College Entrepreneur Plans Topless University Coffee Shop
BOULDER, CO — Dan Kennedy isn’t yet a sophomore at the University of Colorado, but he’s got a dream for his future. Like many Americans, he thinks opening a business might be a good idea. After all, when there’s no job security anyway, one might as well become self-employed! Kennedy’s business plan only calls for his shop to be open once a week, but it will serve up two of the country’s favorite things: coffee and boobs. There are few things better for perking up the early hours than buying a cup of Joe from a tassel twirling barista, after all.
August is the month when he hopes to hand out pasties to his topless early morning coffee waitresses, but for now he’s still interviewing potential help.
Interest in his idea is high enough that a Craigslist ad has garnered a number of interviews with women keen to earn tips from thirsty, barely awake people looking at their tits and men interested in bouncing any unruly caffeine fiends who think they need more cream in their coffee than is necessary out of the establishment.
Wages are good; $80 – $100 for a morning shift – and that’s not counting tips.

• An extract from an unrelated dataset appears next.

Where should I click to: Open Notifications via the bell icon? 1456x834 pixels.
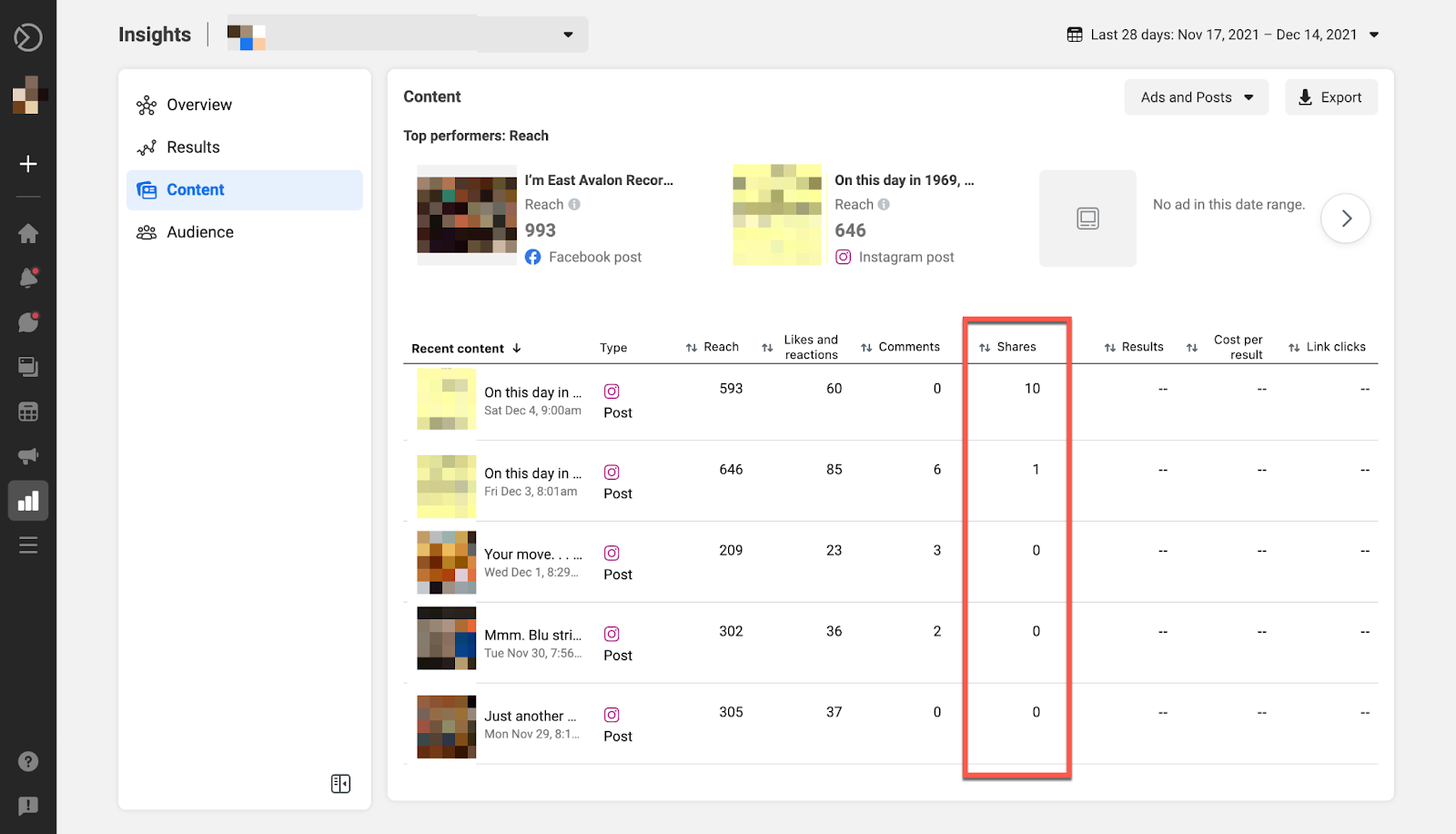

Of course, he doesn’t have a location yet and he’s not sure just yet what all the requirements are to keep his topless coffee shop on the right side of the law, but the Daily Camera indicates that he’s hoping he can take up some space on campus, although he’s willing to try University Hill, if it comes down to it.
Although Kennedy thinks that serving drop coffee and prepackaged goodies will allow him to set up shop with “no license and no regulations,” university representative Bronson Hilliard says the college itself might have a few things to say about the proposed business, including how it fits into the student code of conduct’s prohibition against adult businesses being run on site.
“This is a half-baked idea,” he told the Camera, observing that although “normal campus activities” can be conducted in rented conference rooms, a topless coffee shop “is not going to be allowed.”
Kennedy, who thinks a $12 cover charge and ID checker should keep things profitable and civilized, realizes that not everybody is going to like the idea of students waking up and smelling the coffee while being able to tell if a girl is naturally or artificially enhanced. “It’s probably going to cause a pretty big stir,” he admits.
Hopefully it won’t attract as much attention as a topless coffee shop in Maine had to contend with. That bit of bubble and tweak resulted in 150 applications for 10 positions — and an arson fire that destroyed the building within four months of opening its doors.
Boulder is struggling to determine the zoning and licensing preferences of area strip clubs, with the city’s mayor, Matt Appelbaum, observing that “Our regulations don’t really preclude these business,” although he also believes that “There clearly are locations where they are not appropriate.”
Kennedy will learn soon whether a conference room at his college of choice is one of those locations.